Short exercise: Render the data from the line with "This screenshot has width=1424, height=840." up to and including the line with "This screenshot has height=603, width=953." as a numbered list, omitting blank lines.

Record list:
==============================
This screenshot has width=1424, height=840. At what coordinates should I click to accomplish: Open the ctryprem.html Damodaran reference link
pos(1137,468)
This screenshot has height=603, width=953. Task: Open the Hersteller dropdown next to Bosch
==============================
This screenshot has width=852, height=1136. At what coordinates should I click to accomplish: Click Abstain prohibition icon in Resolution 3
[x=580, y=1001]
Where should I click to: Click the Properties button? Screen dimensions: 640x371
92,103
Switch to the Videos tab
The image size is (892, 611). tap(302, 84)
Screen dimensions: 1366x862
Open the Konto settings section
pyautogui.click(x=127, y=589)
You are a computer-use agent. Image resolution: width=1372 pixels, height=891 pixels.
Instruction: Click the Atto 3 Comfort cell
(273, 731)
==============================
Complete output:
1. This screenshot has width=1424, height=840. At what coordinates should I click to accomplish: Open the ctryprem.html Damodaran reference link
2. pos(1137,468)
3. This screenshot has height=603, width=953. Task: Open the Hersteller dropdown next to Bosch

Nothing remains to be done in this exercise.